Generally, the hardware samples at a fixed rate (USRP1 samples at
64Msps, and USRP2/N2XX sample at 100Msps for example). From
the hosts point of view, if the tuned frequency is X, and the
requested bandwidth is Y, your baseband extends from X-(Y/2) to X+(Y/2).
Not sure what you mean by "loose something as you move to the next
chunk of bandwidth".
>
> I saw an image of several MHz and a little decode window, but I guess
> that is a decoding window, smaller than the SDR sampling window.
It is often the case that an actual application will bring in more
bandwidth than it strictly needs--usually because the application-specific
bandwidth is a little bit smaller than one of the integer fractions
of the samplers input bandwidth. So you typically bandpass-filter in
software
to whatever the bandwidth of your application is, and then possibly
down-sample, or not, depending on the application.

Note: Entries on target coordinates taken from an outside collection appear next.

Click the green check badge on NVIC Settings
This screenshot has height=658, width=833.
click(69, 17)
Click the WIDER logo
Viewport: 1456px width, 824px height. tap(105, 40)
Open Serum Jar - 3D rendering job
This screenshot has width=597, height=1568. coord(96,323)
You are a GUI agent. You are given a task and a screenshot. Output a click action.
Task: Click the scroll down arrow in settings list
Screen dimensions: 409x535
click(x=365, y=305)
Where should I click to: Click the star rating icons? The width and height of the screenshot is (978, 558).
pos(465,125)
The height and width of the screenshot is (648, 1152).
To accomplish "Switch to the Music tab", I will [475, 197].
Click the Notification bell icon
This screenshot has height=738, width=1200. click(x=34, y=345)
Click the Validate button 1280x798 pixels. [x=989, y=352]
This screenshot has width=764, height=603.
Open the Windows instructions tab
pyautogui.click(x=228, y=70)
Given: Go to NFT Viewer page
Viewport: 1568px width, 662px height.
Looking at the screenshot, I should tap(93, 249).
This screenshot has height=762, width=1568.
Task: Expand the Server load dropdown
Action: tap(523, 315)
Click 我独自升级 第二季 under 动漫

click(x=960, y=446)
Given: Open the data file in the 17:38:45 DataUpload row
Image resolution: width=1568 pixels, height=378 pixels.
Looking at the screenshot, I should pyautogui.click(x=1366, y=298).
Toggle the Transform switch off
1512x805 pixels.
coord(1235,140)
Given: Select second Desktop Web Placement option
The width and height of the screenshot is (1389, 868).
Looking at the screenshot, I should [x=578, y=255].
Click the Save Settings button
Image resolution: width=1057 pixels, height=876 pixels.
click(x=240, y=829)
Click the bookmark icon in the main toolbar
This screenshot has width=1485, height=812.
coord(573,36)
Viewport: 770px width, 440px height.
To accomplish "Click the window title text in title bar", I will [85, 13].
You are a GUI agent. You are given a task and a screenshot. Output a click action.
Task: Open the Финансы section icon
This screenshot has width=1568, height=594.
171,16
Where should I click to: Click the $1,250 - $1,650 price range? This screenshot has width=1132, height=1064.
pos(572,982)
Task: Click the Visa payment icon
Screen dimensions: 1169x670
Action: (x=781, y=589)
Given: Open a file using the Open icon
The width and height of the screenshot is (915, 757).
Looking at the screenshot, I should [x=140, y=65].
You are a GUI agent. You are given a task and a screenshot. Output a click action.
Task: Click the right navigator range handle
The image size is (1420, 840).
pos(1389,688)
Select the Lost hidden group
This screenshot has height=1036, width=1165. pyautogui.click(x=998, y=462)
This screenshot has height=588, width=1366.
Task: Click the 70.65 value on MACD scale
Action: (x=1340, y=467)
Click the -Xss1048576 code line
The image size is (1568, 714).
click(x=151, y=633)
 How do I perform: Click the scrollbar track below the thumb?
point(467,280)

Let's say your sampler front-end runs at 100Msps, and you really only
want 75Khz of bandwidth.
On a USRP2 or N210, the maximum decimation value is 512, which produces
a sample rate of 195312sps, (100e6/512) since this is
complex-baseband, that 195312sps is *also* 195312Hz of usable
bandwidth (in a sense, complex sampling "cheats" Nyquist).
So, you'd place a bandpass filter in the signal path to filter it down
to 75Khz, before you did anything else with it in the signal flow.
>
> I want to use SDR for satellites and packet radio
>
> Does it meet a tnc / analogue radio specs ?
>
An SDR-based platform would have no trouble doing at least the
modulation and radio parts of a TNC, although implementing something
like AX.25 in Gnu Radio is likely a poor architectural choice.